* [RECORDS FOR THIS TASK]:
— BEGIN —
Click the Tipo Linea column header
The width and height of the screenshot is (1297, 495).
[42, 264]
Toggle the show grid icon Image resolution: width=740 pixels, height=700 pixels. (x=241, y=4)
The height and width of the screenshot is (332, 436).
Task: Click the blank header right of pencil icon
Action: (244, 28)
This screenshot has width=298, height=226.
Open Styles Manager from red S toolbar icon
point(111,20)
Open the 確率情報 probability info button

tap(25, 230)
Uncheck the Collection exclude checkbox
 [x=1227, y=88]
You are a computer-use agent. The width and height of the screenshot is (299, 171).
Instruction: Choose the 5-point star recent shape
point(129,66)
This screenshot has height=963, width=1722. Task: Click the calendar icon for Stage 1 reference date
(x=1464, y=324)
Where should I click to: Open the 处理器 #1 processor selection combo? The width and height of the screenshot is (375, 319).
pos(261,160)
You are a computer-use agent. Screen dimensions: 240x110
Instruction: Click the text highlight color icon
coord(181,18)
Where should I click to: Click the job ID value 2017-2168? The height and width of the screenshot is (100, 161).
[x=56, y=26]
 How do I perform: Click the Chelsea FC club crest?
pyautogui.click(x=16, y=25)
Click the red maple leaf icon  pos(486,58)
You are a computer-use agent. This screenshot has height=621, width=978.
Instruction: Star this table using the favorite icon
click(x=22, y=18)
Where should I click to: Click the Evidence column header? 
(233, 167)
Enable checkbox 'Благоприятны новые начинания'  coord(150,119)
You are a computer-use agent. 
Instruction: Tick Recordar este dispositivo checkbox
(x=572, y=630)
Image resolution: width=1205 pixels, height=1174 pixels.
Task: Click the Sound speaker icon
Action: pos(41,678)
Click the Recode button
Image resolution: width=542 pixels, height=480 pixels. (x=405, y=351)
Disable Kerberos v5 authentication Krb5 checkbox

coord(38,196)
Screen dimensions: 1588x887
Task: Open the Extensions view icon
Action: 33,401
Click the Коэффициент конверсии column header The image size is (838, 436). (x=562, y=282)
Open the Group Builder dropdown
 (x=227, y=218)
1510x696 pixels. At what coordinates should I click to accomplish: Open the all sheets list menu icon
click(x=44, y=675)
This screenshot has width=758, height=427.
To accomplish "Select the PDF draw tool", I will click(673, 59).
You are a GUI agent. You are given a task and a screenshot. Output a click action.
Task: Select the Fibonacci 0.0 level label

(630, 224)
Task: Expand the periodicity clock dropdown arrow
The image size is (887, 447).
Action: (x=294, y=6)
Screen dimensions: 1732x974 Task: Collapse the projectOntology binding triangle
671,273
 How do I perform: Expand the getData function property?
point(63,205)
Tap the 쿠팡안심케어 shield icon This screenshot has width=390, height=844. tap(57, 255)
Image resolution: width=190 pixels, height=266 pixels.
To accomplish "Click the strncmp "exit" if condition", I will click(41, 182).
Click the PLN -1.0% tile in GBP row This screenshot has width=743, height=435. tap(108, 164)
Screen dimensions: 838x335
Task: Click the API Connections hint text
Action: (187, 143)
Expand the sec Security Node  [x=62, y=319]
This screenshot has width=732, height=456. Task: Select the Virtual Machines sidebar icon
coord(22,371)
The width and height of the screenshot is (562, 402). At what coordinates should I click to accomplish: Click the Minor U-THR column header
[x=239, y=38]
— END —
* [OBJECTIVE]: Reproduce the entire listing above word for word, from its first line to its last.

* [OUTPUT BELOW]:
Click the Tipo Linea column header
The width and height of the screenshot is (1297, 495).
[42, 264]
Toggle the show grid icon Image resolution: width=740 pixels, height=700 pixels. (x=241, y=4)
The height and width of the screenshot is (332, 436).
Task: Click the blank header right of pencil icon
Action: (244, 28)
This screenshot has width=298, height=226.
Open Styles Manager from red S toolbar icon
point(111,20)
Open the 確率情報 probability info button

tap(25, 230)
Uncheck the Collection exclude checkbox
 [x=1227, y=88]
You are a computer-use agent. The width and height of the screenshot is (299, 171).
Instruction: Choose the 5-point star recent shape
point(129,66)
This screenshot has height=963, width=1722. Task: Click the calendar icon for Stage 1 reference date
(x=1464, y=324)
Where should I click to: Open the 处理器 #1 processor selection combo? The width and height of the screenshot is (375, 319).
pos(261,160)
You are a computer-use agent. Screen dimensions: 240x110
Instruction: Click the text highlight color icon
coord(181,18)
Where should I click to: Click the job ID value 2017-2168? The height and width of the screenshot is (100, 161).
[x=56, y=26]
 How do I perform: Click the Chelsea FC club crest?
pyautogui.click(x=16, y=25)
Click the red maple leaf icon  pos(486,58)
You are a computer-use agent. This screenshot has height=621, width=978.
Instruction: Star this table using the favorite icon
click(x=22, y=18)
Where should I click to: Click the Evidence column header? 
(233, 167)
Enable checkbox 'Благоприятны новые начинания'  coord(150,119)
You are a computer-use agent. 
Instruction: Tick Recordar este dispositivo checkbox
(x=572, y=630)
Image resolution: width=1205 pixels, height=1174 pixels.
Task: Click the Sound speaker icon
Action: pos(41,678)
Click the Recode button
Image resolution: width=542 pixels, height=480 pixels. (x=405, y=351)
Disable Kerberos v5 authentication Krb5 checkbox

coord(38,196)
Screen dimensions: 1588x887
Task: Open the Extensions view icon
Action: 33,401
Click the Коэффициент конверсии column header The image size is (838, 436). (x=562, y=282)
Open the Group Builder dropdown
 (x=227, y=218)
1510x696 pixels. At what coordinates should I click to accomplish: Open the all sheets list menu icon
click(x=44, y=675)
This screenshot has width=758, height=427.
To accomplish "Select the PDF draw tool", I will click(673, 59).
You are a GUI agent. You are given a task and a screenshot. Output a click action.
Task: Select the Fibonacci 0.0 level label

(630, 224)
Task: Expand the periodicity clock dropdown arrow
The image size is (887, 447).
Action: (x=294, y=6)
Screen dimensions: 1732x974 Task: Collapse the projectOntology binding triangle
671,273
 How do I perform: Expand the getData function property?
point(63,205)
Tap the 쿠팡안심케어 shield icon This screenshot has width=390, height=844. tap(57, 255)
Image resolution: width=190 pixels, height=266 pixels.
To accomplish "Click the strncmp "exit" if condition", I will click(41, 182).
Click the PLN -1.0% tile in GBP row This screenshot has width=743, height=435. tap(108, 164)
Screen dimensions: 838x335
Task: Click the API Connections hint text
Action: (187, 143)
Expand the sec Security Node  [x=62, y=319]
This screenshot has width=732, height=456. Task: Select the Virtual Machines sidebar icon
coord(22,371)
The width and height of the screenshot is (562, 402). At what coordinates should I click to accomplish: Click the Minor U-THR column header
[x=239, y=38]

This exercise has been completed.